In response, emerging approaches, such as eye tracking, lesion-specific and quantitative MRI analyses, and increasingly sensitive blood-based biomarkers, are being integrated with established visual electrophysiology to deliver multimodal, functionally meaningful readouts of myelin repair. Longer-term studies with extended follow-up will be essential to define the temporal relationship between remyelination and durable functional benefit.
Careful consideration of patient selection, disease stage, age, and outcome measure choice remains central to optimizing trial design. Advances in both therapeutic efficacy and measurement sensitivity are required, but phase 2 trials must first establish biological remyelination, grounded in the expectation that successful myelin repair will ultimately confer long-term neuroprotection, even if the clinically meaningful benefits only become apparent over several years.

--- Available data ---
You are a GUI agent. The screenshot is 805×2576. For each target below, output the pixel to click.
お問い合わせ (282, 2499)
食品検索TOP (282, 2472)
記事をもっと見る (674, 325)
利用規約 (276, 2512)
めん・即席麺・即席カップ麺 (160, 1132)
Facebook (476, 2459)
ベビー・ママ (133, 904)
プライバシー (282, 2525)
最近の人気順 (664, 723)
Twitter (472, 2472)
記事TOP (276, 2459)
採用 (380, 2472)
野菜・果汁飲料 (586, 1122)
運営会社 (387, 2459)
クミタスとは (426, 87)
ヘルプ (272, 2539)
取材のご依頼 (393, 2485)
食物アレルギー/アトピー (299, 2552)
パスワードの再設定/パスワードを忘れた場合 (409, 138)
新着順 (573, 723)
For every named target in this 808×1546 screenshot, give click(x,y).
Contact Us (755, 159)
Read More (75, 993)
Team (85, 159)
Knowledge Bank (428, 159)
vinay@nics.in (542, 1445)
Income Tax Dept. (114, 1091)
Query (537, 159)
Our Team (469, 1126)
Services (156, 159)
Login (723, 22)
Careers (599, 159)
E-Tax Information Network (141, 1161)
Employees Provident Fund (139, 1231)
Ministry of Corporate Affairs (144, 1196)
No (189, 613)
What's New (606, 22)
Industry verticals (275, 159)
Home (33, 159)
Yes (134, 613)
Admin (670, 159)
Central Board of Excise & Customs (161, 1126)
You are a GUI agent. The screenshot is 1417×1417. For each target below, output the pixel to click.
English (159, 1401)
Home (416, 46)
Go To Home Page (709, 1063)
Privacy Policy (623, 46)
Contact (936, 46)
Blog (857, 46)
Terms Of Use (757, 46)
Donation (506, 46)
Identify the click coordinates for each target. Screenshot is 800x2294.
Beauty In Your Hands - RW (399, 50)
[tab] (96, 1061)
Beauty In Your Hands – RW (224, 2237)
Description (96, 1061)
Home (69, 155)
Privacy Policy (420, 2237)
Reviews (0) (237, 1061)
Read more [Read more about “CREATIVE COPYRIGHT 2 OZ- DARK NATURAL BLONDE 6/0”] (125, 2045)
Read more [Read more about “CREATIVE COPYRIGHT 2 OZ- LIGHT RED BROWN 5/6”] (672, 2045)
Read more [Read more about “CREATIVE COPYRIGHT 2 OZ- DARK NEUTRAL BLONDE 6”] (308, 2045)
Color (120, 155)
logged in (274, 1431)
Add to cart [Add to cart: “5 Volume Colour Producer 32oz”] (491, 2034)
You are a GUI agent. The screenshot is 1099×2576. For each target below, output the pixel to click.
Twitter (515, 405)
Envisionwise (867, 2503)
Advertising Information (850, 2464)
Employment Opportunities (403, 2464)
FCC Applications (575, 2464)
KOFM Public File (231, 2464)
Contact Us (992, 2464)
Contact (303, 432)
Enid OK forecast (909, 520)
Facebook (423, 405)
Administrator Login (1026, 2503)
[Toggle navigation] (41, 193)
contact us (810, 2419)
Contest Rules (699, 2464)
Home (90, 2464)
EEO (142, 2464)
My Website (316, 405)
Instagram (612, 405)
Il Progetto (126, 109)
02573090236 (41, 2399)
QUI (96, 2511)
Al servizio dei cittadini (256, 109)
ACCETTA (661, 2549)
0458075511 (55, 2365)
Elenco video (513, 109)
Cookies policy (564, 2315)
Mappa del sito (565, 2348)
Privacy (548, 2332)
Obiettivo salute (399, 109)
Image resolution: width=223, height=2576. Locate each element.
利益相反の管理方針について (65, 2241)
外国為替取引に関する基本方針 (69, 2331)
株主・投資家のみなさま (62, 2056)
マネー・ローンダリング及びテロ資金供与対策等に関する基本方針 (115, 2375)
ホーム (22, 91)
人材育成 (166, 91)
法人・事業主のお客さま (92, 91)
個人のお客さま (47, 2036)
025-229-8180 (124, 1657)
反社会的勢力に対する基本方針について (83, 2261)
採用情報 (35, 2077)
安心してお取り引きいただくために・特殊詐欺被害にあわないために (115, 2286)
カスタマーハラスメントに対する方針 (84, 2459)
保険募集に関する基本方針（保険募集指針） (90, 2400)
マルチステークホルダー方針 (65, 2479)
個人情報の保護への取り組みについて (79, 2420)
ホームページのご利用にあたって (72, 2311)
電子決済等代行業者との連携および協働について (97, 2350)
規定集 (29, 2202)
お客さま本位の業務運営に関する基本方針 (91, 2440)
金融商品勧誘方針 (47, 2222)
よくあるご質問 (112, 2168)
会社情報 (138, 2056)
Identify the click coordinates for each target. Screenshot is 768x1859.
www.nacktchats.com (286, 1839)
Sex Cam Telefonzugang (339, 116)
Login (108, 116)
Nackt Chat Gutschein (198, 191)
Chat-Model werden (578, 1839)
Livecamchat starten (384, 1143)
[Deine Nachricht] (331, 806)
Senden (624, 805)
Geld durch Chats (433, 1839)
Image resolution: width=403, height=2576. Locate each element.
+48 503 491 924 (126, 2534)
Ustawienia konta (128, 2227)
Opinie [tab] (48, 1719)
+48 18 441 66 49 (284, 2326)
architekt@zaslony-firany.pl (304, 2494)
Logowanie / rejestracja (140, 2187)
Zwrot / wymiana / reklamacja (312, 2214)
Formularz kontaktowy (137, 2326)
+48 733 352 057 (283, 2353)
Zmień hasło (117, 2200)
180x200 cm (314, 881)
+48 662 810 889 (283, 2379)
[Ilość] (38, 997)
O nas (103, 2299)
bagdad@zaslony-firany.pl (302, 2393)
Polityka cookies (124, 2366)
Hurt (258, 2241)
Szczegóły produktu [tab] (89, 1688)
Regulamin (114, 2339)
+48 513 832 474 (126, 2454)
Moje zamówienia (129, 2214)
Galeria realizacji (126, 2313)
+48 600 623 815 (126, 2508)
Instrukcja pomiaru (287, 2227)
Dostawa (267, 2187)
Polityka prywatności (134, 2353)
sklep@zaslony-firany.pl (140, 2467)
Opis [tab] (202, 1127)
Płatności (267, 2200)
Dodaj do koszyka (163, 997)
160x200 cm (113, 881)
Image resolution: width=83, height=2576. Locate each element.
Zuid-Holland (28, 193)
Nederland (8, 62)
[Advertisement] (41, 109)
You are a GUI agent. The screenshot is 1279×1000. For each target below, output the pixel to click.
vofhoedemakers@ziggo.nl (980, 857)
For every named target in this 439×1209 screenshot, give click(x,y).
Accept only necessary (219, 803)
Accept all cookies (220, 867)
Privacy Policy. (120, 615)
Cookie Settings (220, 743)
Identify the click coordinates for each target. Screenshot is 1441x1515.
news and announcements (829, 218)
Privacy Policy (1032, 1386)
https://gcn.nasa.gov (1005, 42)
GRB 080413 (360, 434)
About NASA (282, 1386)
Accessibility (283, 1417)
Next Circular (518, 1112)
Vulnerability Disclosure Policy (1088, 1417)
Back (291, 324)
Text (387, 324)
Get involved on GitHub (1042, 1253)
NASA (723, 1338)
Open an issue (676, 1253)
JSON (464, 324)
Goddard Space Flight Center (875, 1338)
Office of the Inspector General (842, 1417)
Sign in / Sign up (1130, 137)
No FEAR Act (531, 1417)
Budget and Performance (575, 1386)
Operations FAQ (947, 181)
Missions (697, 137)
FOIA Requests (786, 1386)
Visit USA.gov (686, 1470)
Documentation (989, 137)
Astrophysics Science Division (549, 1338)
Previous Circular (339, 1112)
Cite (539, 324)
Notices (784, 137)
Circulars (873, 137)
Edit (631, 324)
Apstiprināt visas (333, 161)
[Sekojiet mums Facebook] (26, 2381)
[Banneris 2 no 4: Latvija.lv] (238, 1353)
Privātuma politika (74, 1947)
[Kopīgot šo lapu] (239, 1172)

--- Study questions ---
[1] From the passage on remyelination trials, list every factor it says needs careful consideration to optimize trial design.
[2] Quote the passage on remyelination trials word for word, starting with "Careful consideration of" and going on through "over several years.".

--- Outputs for the tasks ---
[1]
patient selection
disease stage
age
outcome measure choice

[2]
Careful consideration of patient selection, disease stage, age, and outcome measure choice remains central to optimizing trial design. Advances in both therapeutic efficacy and measurement sensitivity are required, but phase 2 trials must first establish biological remyelination, grounded in the expectation that successful myelin repair will ultimately confer long-term neuroprotection, even if the clinically meaningful benefits only become apparent over several years.